Puna has the perfect climate for year-round farming, but is lacking a crucial ingredient.
Soil. There is no soil to speak of here. There are patches here and there, to be sure, but in aggregate Puna is rocky lava.
It is hard to grow food in lava. And no, $10 per bag in the store for rotten sawdust and mac nut shells is not an option. So, people like me must resort to scrounging soil where we can find it to turn our rocky lava-patches into gardens and fruit orchards. Where you see a pile of black dirt, I see black gold, and I’m on it. Enter the much-maligned government.
Puna’s climate, and time, works magic on the roadways here. They have to be periodically scraped of foreign matter that accumulates on the roadway margins, creating a muddy, slippery mess and a hazard.
This foreign matter is known as … soil.
Courageous and brilliant county employees decided that rather than sequester roadway scrapings in some distant, isolated and fenced county dumpsite for “safety” or some other such drivel, they would dump the soil in full view beside a paved roadway in a situation permitting safe and easy access by interested parties. Such as myself and other lower-Puna dwellers.
This has the zero cost, is efficient and a positive outcome of genius.
Food security is becoming a big issue in Hawaii, and these tons of soil placed in easy access to the public are going to be used very efficiently to grow food. Lots of it.
While on the pile, I have seen people loading this stuff into their battered trucks and cars with their bare hands. Because it is valuable — once put down and cultivated intelligently, it will grow food indefinitely — and the price is right.

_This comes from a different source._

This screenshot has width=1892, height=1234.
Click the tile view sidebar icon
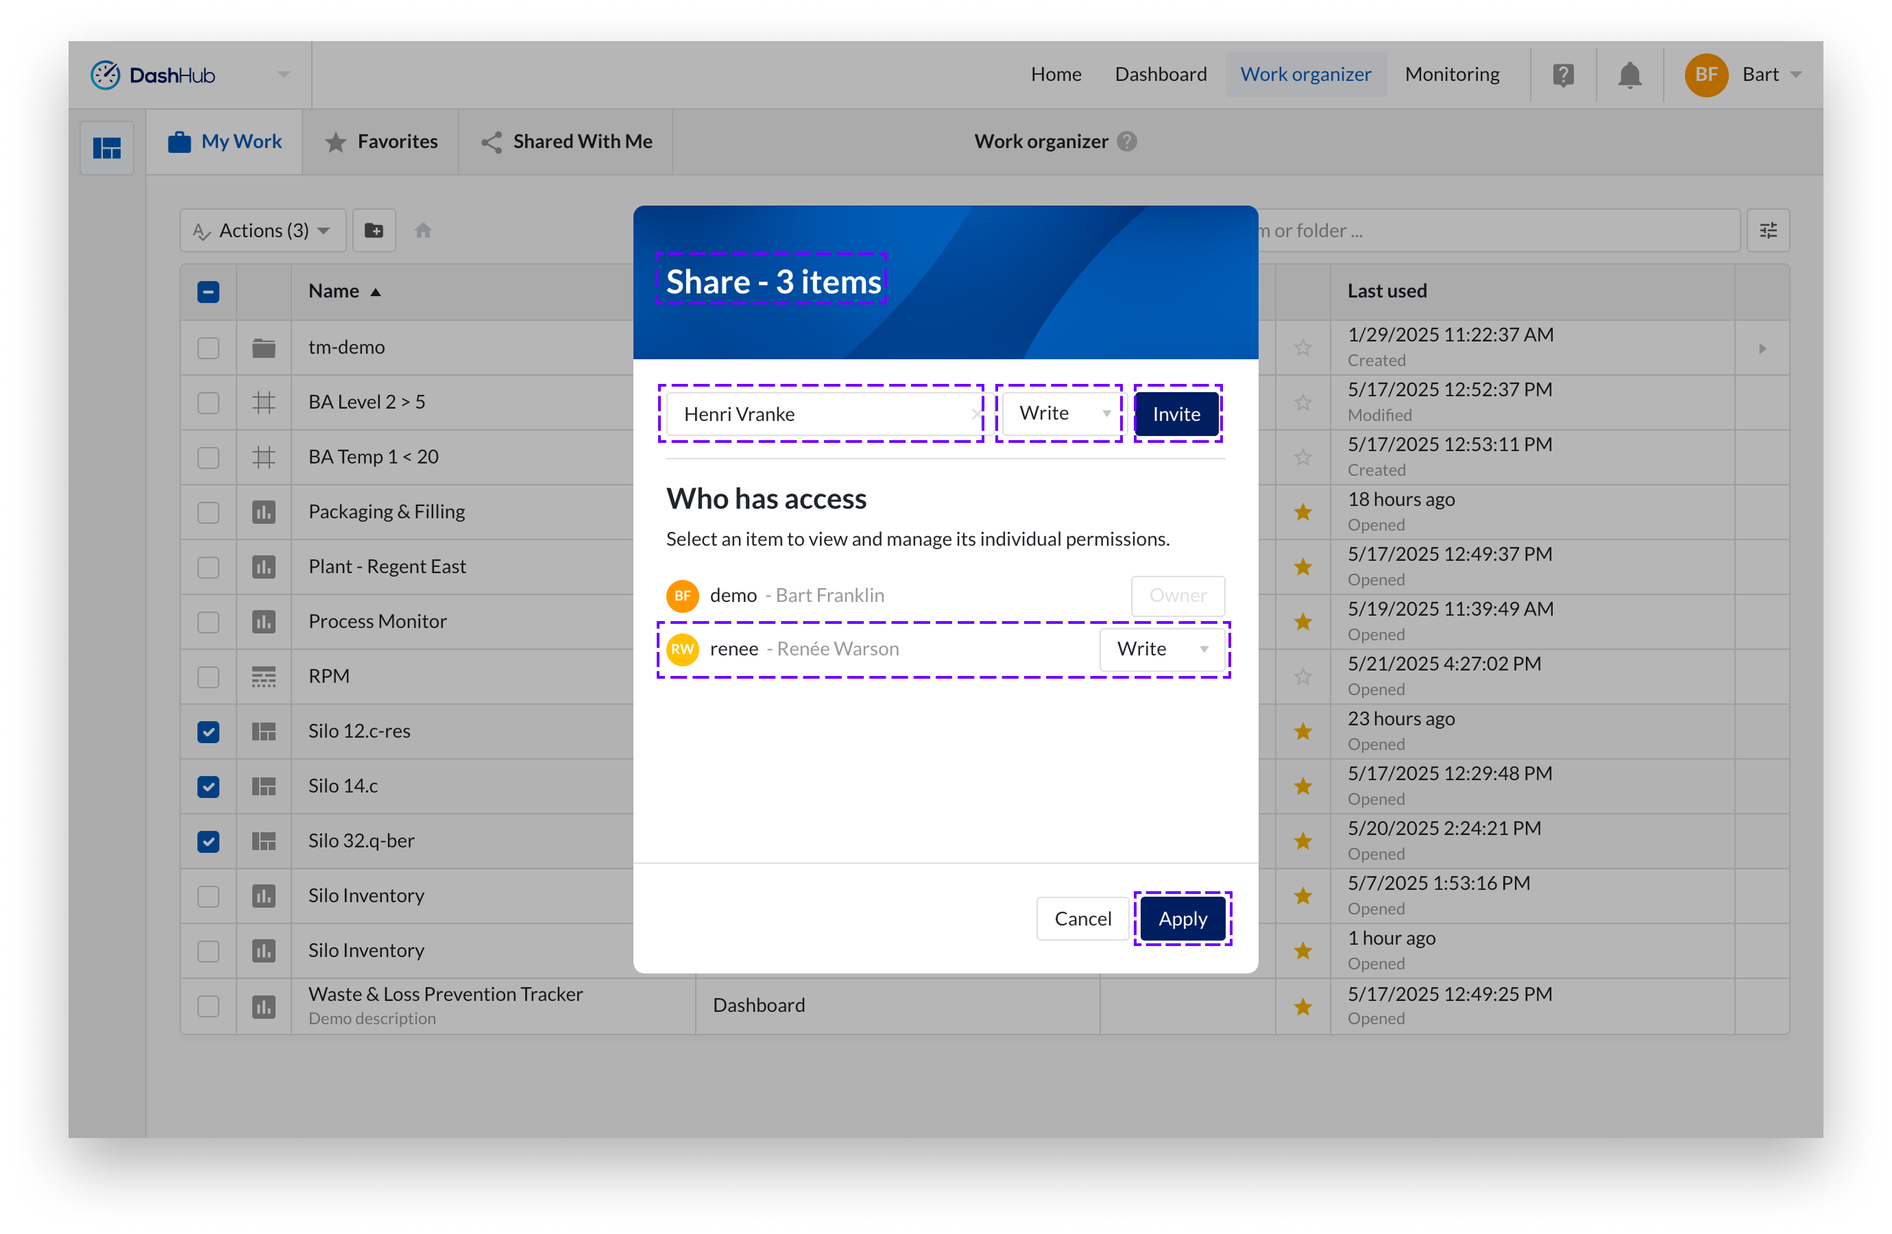click(107, 148)
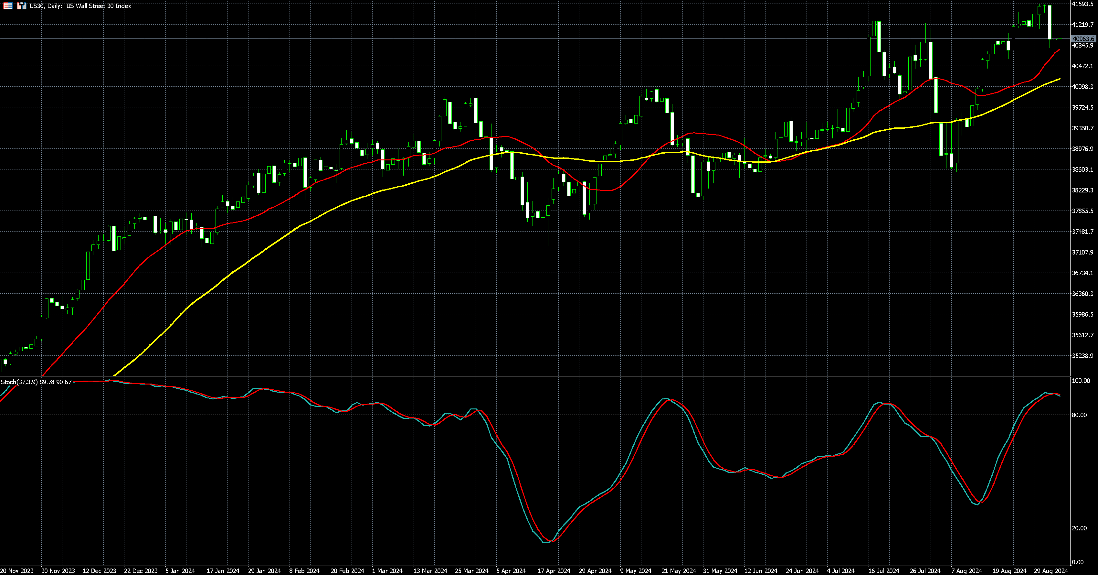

So, to the county employees with the courage to implement this brilliant yet simple solution to a problem, instead of succumbing to idiotic/expensive alternatives we have grown numb to … mahalo nui loa.
Not a ‘menace’
I feel that the Sept. 2 article left out some very important points regarding Randy Kunimoto’s tennis instruction in the Pacific Plantations subdivision. Referring to Randy as a “tennis menace” was subjective and not all parties were fairly represented.

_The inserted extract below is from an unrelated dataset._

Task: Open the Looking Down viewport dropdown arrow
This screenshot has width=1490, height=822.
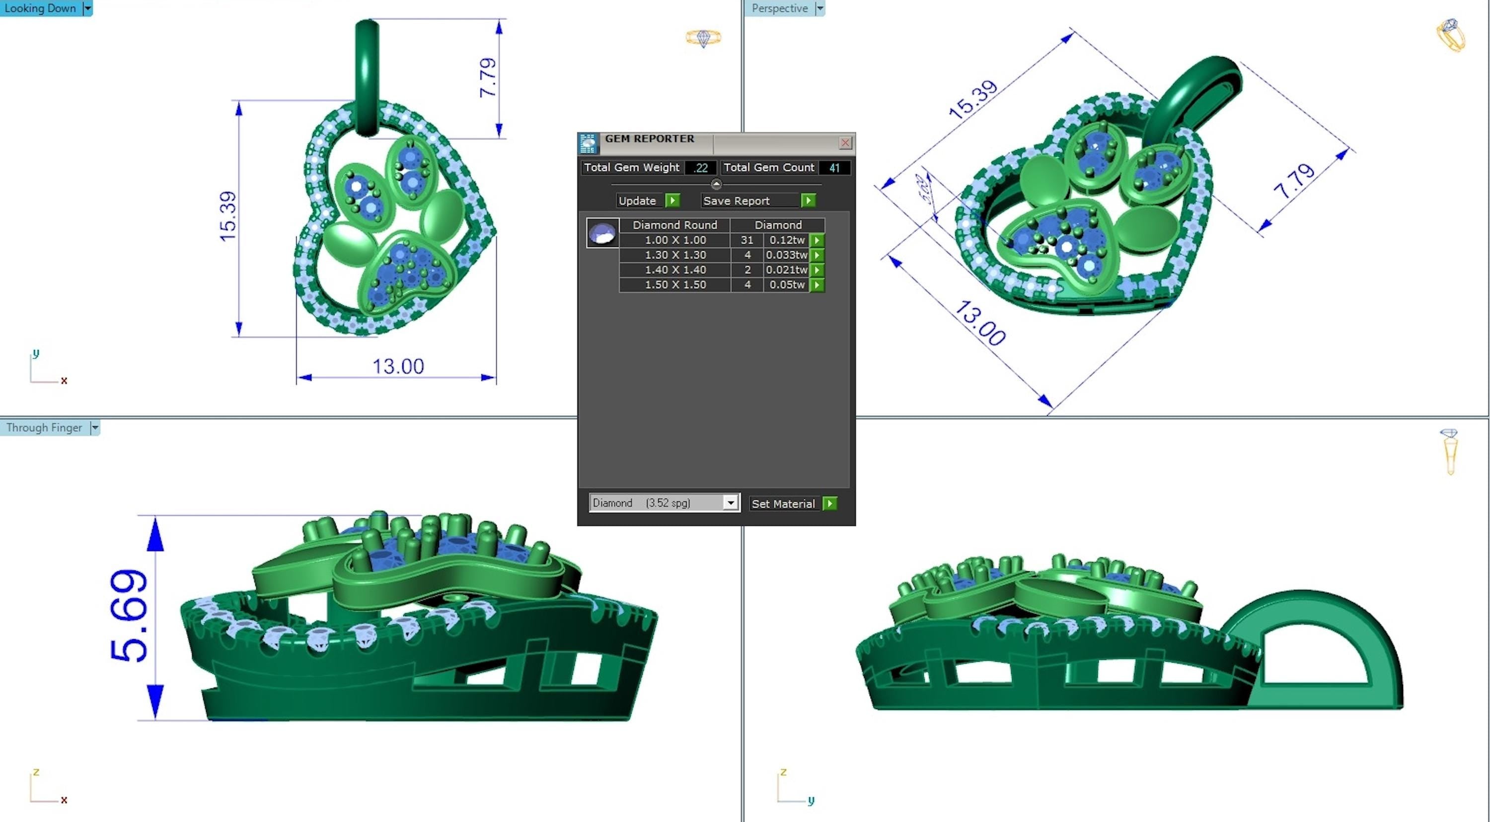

Randy has shortened his services and has eliminated many student classes and reduced the number of participants to six or less. It saddens me to think that many who would like to learn about the game of tennis, improve their skill level and develop a healthy lifestyle will not be able to do so. Lessons on public tennis courts are not allowed, therefore leaving the tennis community without a valuable service.

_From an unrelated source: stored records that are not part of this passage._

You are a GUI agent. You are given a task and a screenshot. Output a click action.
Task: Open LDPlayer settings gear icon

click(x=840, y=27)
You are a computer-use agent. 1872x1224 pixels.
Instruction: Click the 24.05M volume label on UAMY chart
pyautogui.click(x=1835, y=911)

I have lived in Pacific Plantations (near the entrance) for almost 30 years and have seen this subdivision grow and continue to add new residents. I feel Randy has been an ideal resident and has made accommodations to address all concerns.
I feel that the amount of traffic is very appropriate for a subdivision of this size, and to attribute that any increase of vehicles on a county road to Randy’s tennis clients is unfair. I have witnessed people drive into Pacific Plantations to go walking and others drive to the end of a road and dump trash and speed away.
Randy has coached my three children since 2002 at his current residence. As a result of Randy’s coaching, they participated in tournaments, represented Hilo Junior Tennis Club, Hilo High School and played throughout college. They have earned scholarships and sportsmanship awards as a result Randy’s mentoring.
As an educator for over 32 years, I have seen the results of students being involved in sports and how it influences their perseverance, coping and decision making skills. How is supporting our youth and adults a “tennis menace”?